INSTRUCTIONS TO FOLLOW: Please copy out the data below from the line containing "Go to Settings" through the line containing "pyautogui.click(x=286, y=90)", both ends included, with every line reproduced unchanged.
§
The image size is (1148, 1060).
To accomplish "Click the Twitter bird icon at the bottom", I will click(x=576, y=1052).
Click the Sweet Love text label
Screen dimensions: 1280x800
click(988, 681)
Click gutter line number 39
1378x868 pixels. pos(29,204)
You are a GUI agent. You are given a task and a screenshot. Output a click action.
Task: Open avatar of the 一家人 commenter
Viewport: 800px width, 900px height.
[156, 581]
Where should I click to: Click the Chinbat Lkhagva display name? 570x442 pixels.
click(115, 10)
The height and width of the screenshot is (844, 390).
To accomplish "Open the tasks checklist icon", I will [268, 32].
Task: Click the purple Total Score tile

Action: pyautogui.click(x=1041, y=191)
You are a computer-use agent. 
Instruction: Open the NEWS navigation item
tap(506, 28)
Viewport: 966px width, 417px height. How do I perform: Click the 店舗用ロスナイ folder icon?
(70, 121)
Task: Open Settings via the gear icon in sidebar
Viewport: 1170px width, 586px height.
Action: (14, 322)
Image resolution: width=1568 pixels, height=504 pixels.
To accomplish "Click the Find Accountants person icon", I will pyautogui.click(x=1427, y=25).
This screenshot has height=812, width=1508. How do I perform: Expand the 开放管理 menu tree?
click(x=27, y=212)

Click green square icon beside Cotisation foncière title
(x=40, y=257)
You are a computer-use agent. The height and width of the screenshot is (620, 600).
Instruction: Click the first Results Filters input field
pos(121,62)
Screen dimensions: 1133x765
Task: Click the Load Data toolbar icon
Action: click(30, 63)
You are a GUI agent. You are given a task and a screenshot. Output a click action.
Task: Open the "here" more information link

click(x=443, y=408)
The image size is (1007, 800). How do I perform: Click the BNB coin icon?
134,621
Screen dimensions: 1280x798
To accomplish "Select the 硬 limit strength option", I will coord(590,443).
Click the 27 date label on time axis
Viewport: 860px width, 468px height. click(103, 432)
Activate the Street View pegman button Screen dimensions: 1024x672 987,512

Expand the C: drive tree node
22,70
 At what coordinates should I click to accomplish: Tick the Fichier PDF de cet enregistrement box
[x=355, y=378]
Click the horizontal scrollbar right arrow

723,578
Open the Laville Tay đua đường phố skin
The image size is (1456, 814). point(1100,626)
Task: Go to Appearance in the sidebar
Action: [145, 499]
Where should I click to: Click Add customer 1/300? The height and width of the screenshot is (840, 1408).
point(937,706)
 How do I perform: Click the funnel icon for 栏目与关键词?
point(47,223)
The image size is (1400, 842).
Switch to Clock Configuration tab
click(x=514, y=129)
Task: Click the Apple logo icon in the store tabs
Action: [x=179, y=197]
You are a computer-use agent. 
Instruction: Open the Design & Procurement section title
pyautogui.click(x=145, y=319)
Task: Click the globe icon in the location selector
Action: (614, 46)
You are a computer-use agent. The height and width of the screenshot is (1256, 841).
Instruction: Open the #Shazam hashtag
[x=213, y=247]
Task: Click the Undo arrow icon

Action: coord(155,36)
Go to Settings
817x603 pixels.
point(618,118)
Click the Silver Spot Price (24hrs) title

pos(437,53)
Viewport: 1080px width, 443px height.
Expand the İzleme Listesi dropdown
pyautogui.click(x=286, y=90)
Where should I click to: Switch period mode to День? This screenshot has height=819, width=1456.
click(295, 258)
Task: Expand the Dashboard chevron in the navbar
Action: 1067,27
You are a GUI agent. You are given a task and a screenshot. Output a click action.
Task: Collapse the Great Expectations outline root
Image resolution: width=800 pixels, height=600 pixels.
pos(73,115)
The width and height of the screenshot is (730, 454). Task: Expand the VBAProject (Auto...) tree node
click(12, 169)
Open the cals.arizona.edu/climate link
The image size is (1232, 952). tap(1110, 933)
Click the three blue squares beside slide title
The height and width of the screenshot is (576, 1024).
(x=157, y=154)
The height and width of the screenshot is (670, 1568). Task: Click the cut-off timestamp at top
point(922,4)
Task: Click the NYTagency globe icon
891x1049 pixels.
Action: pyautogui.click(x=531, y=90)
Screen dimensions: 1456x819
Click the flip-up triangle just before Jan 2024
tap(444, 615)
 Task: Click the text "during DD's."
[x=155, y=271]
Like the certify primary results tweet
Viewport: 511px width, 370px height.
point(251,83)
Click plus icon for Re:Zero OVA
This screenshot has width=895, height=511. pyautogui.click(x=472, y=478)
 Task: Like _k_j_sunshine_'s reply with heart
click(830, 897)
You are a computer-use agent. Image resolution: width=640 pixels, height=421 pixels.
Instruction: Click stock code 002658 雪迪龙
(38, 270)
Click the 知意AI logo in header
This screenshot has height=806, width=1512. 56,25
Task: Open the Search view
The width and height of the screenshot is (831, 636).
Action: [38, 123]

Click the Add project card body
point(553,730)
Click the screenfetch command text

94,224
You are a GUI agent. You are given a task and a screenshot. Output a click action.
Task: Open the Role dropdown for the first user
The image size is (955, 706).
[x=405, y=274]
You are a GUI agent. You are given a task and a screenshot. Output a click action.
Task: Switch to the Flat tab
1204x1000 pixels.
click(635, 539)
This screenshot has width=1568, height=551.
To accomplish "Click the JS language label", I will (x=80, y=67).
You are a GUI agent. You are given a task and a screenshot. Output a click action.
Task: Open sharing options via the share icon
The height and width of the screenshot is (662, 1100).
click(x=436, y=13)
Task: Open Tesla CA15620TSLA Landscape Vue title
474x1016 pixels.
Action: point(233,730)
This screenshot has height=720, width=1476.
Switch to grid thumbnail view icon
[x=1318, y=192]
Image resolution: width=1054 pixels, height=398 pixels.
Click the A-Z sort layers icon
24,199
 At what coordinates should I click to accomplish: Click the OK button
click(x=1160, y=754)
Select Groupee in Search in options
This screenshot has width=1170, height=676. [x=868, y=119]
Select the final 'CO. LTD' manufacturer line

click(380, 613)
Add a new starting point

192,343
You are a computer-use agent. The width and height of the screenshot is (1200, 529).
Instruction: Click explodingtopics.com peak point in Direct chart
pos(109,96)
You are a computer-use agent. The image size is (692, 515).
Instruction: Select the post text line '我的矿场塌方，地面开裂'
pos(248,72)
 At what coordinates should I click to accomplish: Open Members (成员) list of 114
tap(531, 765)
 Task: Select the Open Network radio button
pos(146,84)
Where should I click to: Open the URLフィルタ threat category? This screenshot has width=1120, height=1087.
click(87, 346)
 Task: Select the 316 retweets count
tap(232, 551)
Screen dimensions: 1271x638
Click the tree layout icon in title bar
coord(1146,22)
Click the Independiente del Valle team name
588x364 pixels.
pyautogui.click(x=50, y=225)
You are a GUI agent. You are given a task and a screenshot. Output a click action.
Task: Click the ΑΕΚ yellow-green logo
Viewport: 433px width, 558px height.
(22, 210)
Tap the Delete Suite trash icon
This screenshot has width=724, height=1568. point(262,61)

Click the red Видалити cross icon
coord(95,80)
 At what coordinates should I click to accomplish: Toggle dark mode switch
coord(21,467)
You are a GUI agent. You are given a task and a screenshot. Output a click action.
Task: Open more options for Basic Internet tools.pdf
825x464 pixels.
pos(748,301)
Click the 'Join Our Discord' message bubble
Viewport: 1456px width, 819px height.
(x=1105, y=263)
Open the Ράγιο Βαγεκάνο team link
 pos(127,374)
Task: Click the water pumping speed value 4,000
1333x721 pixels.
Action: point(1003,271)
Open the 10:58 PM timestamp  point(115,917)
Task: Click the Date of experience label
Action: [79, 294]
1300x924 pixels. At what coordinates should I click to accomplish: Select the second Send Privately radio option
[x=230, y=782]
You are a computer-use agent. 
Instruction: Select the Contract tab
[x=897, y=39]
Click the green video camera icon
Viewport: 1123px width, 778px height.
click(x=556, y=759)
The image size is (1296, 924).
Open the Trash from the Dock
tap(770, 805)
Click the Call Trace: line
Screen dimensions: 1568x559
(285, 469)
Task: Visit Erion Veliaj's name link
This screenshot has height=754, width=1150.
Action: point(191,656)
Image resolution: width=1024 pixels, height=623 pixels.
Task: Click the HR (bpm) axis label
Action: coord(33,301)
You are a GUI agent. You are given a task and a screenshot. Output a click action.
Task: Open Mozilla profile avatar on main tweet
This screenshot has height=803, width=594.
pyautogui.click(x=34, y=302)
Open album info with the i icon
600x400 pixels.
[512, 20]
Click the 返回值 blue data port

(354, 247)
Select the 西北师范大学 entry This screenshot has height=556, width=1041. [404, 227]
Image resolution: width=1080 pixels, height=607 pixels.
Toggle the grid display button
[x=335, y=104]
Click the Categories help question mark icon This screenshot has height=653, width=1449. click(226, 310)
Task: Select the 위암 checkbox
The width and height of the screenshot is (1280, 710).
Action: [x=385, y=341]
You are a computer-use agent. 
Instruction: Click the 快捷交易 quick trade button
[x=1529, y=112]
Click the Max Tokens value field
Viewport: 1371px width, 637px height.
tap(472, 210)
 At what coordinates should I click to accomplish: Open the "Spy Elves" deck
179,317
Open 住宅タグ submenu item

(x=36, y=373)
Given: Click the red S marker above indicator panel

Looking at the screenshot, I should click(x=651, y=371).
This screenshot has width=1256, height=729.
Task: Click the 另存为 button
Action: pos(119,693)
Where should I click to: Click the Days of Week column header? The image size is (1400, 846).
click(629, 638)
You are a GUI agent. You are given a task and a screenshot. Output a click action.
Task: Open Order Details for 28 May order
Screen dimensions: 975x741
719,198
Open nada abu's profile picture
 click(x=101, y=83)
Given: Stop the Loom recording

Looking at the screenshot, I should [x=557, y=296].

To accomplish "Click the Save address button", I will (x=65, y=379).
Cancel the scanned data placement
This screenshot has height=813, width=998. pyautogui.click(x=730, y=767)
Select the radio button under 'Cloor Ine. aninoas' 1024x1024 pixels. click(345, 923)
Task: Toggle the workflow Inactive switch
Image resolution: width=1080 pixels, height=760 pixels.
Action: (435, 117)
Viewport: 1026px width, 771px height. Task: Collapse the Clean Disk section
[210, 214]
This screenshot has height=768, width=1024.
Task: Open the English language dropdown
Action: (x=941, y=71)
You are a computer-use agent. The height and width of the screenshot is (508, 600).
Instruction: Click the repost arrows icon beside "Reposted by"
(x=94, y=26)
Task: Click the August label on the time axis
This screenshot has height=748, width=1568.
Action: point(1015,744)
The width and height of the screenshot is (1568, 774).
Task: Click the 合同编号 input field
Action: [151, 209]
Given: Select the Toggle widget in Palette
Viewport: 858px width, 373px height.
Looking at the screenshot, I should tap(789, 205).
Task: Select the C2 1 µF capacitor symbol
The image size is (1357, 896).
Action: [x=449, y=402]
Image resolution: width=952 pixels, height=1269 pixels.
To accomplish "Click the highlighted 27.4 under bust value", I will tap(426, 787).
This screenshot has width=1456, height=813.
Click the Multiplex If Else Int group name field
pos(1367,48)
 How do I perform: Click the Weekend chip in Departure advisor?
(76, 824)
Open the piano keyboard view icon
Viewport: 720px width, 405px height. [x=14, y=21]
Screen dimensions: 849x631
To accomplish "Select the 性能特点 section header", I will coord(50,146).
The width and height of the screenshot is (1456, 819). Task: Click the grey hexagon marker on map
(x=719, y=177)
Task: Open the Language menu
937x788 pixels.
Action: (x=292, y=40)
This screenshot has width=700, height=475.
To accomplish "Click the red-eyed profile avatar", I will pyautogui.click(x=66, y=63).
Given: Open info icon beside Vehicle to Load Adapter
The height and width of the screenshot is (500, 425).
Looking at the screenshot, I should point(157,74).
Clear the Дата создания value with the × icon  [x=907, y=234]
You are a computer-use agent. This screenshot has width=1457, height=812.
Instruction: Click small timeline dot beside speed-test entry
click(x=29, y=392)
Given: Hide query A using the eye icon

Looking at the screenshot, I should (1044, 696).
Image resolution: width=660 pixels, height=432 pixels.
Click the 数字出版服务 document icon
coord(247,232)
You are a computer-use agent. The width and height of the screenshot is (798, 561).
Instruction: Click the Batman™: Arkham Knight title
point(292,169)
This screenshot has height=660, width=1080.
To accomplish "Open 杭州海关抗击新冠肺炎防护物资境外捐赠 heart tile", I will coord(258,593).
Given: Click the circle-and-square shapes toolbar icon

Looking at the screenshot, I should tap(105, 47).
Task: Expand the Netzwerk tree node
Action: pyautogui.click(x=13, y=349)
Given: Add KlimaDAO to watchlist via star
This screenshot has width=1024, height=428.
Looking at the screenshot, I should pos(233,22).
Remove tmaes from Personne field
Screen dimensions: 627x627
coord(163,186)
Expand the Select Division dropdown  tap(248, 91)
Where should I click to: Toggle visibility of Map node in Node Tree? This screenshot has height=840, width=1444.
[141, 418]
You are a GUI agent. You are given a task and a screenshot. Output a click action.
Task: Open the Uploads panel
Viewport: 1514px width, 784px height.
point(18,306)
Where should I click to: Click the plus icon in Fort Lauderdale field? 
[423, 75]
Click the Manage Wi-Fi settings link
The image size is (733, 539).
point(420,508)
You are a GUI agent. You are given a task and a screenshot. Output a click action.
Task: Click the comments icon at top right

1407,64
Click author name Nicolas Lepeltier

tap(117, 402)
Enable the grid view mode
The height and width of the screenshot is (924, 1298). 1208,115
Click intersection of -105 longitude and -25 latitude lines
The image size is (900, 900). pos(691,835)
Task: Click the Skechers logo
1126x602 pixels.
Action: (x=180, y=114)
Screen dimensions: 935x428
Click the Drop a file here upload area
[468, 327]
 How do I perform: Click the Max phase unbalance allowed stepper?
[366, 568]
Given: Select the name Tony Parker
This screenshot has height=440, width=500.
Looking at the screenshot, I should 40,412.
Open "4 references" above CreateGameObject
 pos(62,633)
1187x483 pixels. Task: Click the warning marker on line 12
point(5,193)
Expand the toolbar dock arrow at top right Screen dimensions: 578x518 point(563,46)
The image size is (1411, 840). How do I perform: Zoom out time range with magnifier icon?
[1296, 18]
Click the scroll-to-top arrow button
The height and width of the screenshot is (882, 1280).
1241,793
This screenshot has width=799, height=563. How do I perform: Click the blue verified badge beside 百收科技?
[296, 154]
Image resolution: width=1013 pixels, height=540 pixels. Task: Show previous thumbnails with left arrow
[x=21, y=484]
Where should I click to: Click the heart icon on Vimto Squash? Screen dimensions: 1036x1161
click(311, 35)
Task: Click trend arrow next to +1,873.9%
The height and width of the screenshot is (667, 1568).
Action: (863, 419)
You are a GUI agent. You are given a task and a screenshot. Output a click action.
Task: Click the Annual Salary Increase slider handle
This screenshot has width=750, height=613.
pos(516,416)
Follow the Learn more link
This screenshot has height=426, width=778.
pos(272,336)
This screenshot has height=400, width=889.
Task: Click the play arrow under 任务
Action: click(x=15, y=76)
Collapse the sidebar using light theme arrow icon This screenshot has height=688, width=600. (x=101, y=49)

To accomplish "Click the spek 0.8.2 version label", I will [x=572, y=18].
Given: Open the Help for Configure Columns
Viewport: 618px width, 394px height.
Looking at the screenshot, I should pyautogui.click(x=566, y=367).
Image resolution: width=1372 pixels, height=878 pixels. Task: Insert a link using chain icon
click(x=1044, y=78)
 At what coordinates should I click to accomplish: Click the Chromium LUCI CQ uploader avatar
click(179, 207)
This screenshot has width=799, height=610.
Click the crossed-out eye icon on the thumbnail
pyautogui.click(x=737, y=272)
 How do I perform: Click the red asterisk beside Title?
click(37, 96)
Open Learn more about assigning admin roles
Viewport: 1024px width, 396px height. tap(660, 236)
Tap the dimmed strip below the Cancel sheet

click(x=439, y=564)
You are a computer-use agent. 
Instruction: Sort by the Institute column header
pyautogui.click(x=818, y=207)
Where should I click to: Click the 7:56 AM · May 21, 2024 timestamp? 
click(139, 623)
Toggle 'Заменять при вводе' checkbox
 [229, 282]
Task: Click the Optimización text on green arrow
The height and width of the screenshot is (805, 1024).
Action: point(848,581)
§
EXERCISE RESPONSE:
Go to Settings
817x603 pixels.
point(618,118)
Click the Silver Spot Price (24hrs) title

pos(437,53)
Viewport: 1080px width, 443px height.
Expand the İzleme Listesi dropdown
pyautogui.click(x=286, y=90)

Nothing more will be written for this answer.